- Requirement:
Rewrite the records from the line with "Identify the location" up to and including the last line, changing "depth-row" to "depth-line" and keeping everything else the same. Leave the pictures out of your answer.

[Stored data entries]
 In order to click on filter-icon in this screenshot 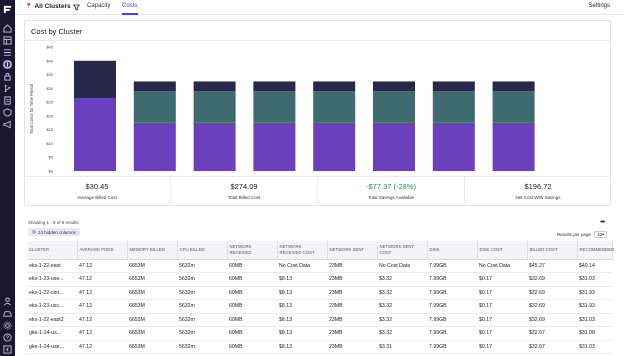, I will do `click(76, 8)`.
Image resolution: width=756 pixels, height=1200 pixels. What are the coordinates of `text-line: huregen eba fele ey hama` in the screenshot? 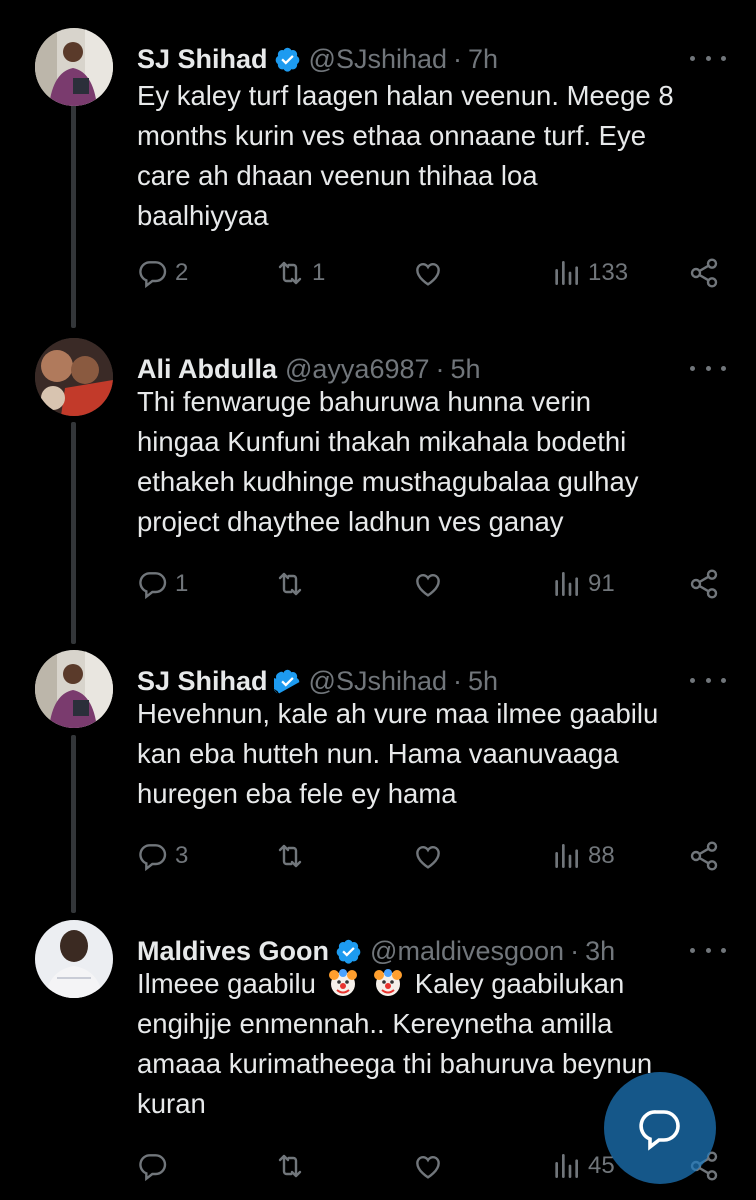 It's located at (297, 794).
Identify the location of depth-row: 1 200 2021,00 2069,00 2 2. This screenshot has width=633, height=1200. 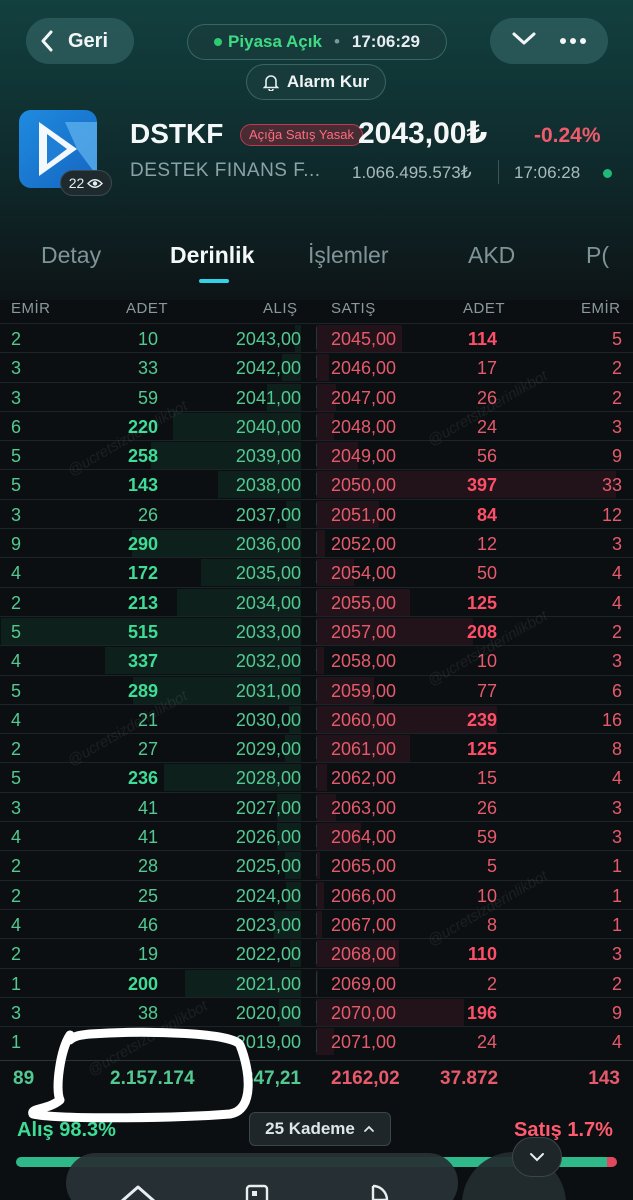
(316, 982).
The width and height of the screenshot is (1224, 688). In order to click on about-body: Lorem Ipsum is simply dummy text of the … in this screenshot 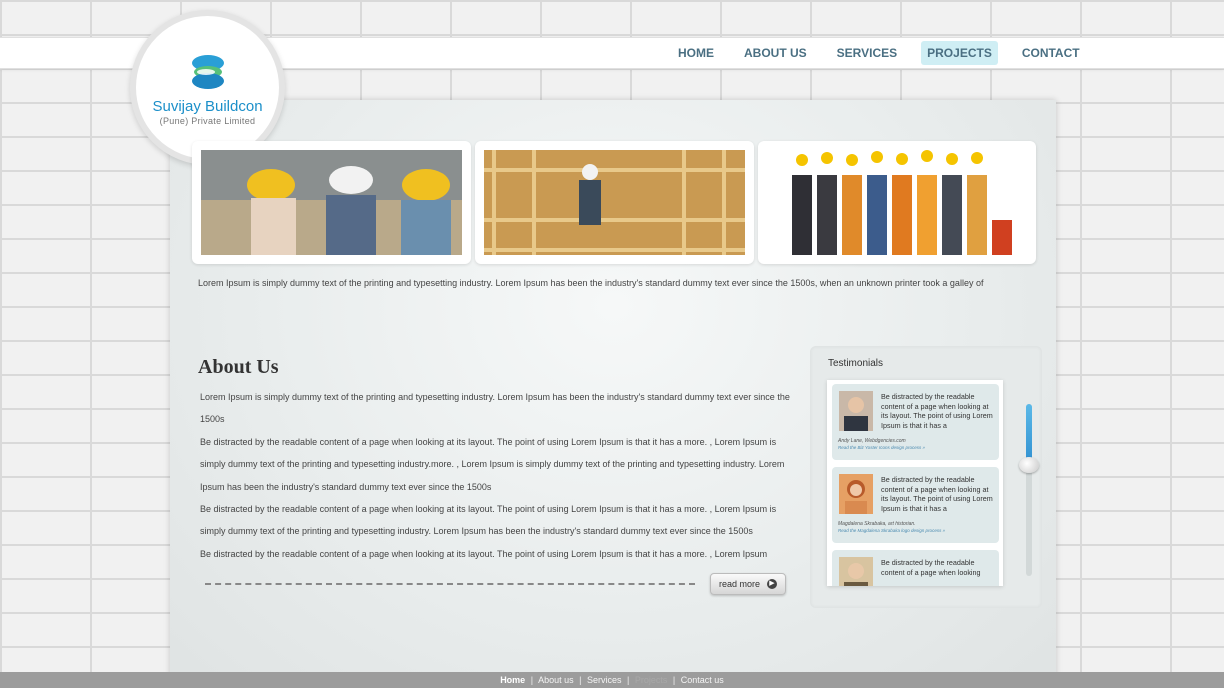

- Answer box:
Identify the location of depth-line: 1 200 2021,00 2069,00 2 2. This screenshot has width=633, height=1200. 
(316, 982).
The width and height of the screenshot is (1224, 688). In order to click on about-body: Lorem Ipsum is simply dummy text of the … in this screenshot 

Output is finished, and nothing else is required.